As the PPP and other programs change, Reitman cautions about listening to shifts via the wrong sources. “Get your info from your accountant, your attorney, your tax adviser. Don’t get your info from the Today Show. All of these stimulus programs are in such a state of flux that there’s no way the media can keep up properly.”
There are other programs beyond PPP, too – the EIDL, or “economic disaster” loans usually triggered by losses from a hurricane or earthquake. “These are pretty long-term, low-interest loans,” says Reitman. But he cautions: “There are certain things you can spend it on and certain things you can't, you can't take the money and put it in the stock market. You can't buy a Learjet, you can't buy a Ferrari for your business with it, be very careful. The loan documents will tell you what the allowed uses are.”
Tips and Pitfalls
For those receiving any of these loans, Reitman recommends setting up separate accounts for dispersing those funds: “What I strongly suggest is when you do get this loan, put it in a separate freestanding account; the money stands alone. And that way, when you go to the bank, if you say, ‘Look, I had a payroll for $30,000, I paid rent for $4,000. Every time I did that, here's a transfer for exactly that amount of the loan proceeds -- I've used that money the way you told me to use it, here it is, all on one sheet of paper.’ It doesn't take a team of auditors and analysts to ensure you did it right.”

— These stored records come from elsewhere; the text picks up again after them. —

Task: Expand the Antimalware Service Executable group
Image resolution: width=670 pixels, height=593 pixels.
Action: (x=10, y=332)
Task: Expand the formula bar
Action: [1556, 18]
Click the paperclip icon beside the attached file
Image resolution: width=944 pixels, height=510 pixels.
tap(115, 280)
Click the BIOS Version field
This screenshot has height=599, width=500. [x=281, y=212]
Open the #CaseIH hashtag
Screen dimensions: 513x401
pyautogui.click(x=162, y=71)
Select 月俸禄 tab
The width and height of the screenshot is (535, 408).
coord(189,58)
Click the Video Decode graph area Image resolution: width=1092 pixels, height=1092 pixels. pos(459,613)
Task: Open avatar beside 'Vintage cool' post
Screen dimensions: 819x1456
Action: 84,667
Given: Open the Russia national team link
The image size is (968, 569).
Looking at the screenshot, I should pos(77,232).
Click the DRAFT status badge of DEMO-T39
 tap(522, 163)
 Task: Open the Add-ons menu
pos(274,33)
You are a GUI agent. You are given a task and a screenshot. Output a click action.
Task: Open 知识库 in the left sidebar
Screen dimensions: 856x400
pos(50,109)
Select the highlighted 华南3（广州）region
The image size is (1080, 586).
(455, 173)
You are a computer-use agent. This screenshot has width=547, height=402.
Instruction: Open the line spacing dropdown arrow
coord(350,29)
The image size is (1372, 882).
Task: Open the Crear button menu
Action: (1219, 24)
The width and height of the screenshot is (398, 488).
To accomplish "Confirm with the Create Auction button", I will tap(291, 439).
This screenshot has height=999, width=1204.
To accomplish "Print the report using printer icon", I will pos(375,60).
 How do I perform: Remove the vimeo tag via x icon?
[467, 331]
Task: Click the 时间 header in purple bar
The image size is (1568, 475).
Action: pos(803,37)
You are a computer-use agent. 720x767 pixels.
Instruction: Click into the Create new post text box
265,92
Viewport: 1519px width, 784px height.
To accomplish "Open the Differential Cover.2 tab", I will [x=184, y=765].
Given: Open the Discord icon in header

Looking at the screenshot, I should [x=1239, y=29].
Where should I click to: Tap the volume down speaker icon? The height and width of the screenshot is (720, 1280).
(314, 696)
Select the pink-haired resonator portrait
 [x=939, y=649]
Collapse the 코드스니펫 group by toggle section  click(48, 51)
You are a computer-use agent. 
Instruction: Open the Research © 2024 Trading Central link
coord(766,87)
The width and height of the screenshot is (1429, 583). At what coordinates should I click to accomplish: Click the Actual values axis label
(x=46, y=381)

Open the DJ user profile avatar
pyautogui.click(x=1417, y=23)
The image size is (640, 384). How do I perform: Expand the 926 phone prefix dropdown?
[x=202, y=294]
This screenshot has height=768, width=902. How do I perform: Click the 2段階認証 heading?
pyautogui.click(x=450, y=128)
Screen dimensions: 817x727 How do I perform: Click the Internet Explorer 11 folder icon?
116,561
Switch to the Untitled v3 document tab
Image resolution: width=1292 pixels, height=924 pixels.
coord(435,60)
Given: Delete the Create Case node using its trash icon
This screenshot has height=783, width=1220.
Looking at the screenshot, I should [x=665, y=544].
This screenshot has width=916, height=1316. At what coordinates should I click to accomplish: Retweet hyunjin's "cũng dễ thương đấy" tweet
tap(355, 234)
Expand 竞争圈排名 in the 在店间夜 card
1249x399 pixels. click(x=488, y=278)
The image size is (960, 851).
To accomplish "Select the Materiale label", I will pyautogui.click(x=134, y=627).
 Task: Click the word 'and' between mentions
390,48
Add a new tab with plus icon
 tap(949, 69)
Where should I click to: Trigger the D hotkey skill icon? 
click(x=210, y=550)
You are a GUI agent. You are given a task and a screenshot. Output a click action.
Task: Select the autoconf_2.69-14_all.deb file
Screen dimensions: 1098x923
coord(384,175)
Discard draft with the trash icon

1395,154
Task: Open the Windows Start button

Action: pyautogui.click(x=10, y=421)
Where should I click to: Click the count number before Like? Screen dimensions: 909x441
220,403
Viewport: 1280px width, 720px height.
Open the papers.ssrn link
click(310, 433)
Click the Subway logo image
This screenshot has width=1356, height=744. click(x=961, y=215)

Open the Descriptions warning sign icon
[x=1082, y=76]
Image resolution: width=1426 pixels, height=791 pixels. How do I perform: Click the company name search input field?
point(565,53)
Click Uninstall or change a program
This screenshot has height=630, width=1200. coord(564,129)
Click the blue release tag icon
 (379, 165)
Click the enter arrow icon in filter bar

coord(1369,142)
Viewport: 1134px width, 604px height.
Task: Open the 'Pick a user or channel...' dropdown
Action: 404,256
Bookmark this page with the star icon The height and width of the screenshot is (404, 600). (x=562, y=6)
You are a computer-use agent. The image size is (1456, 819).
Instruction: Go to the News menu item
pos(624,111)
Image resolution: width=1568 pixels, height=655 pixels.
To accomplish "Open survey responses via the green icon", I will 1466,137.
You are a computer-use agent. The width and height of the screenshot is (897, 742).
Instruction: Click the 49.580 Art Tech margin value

As the auditors look at a company’s books, Reitman has a cautionary tale about how a firm defines “independent contractors:” “If you hire somebody to come in and bake a cake for your annual holiday party, that’s a contractor. That's something you don't already provide. If you hire an installer to come in and do some work in another city, that's exactly like the work you would do in your own city.” And that individual will be defined as an employee by state and federal agencies looking to collect payroll taxes.
Reitman also sees successful firms making the best of a bad situation. “There are a lot of very talented people out there that have gotten laid off by some poorly run companies. And I think there's a lot of opportunity for properly-run companies to pick up a lot of talent.”